Life-saving aid for children in S. Sudan has 'collapsed', Unicef Says

What you need to know:

  • The UN children's agency reports it has received only 18 per cent of the donations needed this year for its nutrition and vaccination programmes in South Sudan.
  • Substantial supplies of food and medical aid have been stolen during the two-and-a-half years of fighting that has internally displaced 1.7 million South Sudanese and driven another 650,000 out of the country.

International funding needed to save the lives of tens of thousands of children in South Sudan has “collapsed,” a Unicef official has said.

The UN children's agency reports it has received only 18 per cent of the donations needed this year for its nutrition and vaccination programmes in South Sudan.

“For the first time since the start of the crisis, which is now in its third year, children are being threatened not only by a lack of access or capacity, but by a lack of funds,” said Unicef spokesman Christophe Boulierac.

Overall, less than eight percent of a $1.3 billion UN appeal for humanitarian aid has so far been provided this year for South Sudan.

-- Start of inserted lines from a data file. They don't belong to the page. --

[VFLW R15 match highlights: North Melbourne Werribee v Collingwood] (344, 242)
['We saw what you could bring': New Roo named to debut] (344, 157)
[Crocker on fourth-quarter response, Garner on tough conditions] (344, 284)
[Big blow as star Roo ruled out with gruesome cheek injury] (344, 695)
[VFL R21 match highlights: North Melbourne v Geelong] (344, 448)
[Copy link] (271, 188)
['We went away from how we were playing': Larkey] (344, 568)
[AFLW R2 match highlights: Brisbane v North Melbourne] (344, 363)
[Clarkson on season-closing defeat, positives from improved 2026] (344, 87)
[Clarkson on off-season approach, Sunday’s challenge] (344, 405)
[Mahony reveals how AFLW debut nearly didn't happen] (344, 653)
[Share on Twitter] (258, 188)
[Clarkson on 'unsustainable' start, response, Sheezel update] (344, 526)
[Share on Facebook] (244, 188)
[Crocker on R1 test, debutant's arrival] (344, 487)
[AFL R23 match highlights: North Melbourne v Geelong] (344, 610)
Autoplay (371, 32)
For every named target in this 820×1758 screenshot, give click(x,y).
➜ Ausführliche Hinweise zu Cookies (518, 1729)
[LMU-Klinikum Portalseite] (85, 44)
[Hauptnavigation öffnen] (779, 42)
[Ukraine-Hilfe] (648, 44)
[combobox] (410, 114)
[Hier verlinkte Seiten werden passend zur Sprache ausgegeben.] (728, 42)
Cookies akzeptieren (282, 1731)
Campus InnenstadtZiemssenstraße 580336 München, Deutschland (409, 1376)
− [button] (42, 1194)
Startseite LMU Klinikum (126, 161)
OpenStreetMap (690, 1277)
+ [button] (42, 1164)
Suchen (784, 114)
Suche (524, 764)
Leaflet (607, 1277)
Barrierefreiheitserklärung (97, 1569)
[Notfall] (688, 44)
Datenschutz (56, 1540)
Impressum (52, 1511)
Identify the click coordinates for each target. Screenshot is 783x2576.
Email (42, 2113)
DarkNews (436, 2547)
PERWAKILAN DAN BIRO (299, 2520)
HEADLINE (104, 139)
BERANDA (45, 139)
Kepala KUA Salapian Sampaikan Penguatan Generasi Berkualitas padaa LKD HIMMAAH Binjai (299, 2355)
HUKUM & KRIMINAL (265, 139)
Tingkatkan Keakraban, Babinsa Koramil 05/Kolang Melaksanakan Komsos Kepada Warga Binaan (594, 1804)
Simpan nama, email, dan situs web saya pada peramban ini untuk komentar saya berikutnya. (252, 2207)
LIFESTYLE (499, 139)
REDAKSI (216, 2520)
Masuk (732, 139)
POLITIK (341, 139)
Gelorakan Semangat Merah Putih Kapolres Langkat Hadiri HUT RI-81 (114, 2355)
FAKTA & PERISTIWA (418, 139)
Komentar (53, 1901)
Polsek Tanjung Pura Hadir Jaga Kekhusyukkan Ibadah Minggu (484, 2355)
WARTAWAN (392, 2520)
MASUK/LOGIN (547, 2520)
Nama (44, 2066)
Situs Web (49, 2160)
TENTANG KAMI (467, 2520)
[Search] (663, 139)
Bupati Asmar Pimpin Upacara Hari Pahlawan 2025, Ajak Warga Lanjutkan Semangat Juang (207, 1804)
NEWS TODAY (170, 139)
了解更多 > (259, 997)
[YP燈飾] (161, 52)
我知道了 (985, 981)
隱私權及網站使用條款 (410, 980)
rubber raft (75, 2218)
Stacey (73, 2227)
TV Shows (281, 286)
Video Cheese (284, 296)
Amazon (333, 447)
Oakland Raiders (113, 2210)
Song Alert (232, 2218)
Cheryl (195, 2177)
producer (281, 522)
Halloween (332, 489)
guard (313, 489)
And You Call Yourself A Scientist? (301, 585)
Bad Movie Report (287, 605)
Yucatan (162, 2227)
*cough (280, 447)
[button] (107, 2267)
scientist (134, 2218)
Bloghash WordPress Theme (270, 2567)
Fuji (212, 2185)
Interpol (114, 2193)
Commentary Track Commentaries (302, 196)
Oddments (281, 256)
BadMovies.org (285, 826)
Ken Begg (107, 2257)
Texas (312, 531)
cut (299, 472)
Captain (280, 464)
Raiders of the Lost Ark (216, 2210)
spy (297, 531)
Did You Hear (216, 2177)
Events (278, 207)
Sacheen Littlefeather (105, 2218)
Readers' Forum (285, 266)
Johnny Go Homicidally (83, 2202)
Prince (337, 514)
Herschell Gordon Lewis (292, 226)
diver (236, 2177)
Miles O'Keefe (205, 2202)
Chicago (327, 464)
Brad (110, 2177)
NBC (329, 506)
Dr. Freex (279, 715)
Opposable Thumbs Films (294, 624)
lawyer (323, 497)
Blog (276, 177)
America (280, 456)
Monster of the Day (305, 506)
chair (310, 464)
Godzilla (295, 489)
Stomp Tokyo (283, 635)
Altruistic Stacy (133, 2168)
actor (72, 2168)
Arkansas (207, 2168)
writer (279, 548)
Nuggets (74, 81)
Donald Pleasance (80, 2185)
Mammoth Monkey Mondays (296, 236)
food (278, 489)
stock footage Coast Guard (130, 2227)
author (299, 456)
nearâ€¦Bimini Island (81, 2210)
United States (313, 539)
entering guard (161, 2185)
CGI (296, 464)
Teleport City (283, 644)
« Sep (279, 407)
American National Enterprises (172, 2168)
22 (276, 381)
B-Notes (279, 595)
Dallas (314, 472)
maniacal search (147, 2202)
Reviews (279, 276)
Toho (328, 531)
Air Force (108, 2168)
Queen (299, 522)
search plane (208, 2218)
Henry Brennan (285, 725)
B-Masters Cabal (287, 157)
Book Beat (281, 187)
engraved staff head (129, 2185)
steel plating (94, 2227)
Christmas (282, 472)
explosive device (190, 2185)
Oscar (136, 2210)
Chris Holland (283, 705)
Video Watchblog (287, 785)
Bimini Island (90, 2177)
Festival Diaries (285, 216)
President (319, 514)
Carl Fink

“The reality is that without adequate support we will simply not be able to provide the services that are needed to prevent children dying from malnutrition, diarrhoea, malaria and vaccine-preventable diseases,” said Jonathan Veitch, Unicef's South Sudan representative.

However, UN officials briefing reporters did not suggest reasons for the shortfall in donations.

But some aid-giving countries have previously expressed frustration over failures to stem corruption that permeates South Sudan's government.

Substantial supplies of food and medical aid have been stolen during the two-and-a-half years of fighting that has internally displaced 1.7 million South Sudanese and driven another 650,000 out of the country.

“The country’s elites have built a kleptocratic regime that controls all sectors of the economy, and have squandered a historic chance for the development of a functional state,” the Enough Project, a Washington-based think-tank, declared in a recent report.

The United States, which ranks as South Sudan's largest donor, has criticised the government's budget priorities and the repeated breakdown of efforts to bring peace and stability to the country.

State military spending has nearly doubled since the start of the civil war while resources for education, health care and other development initiatives have stagnated.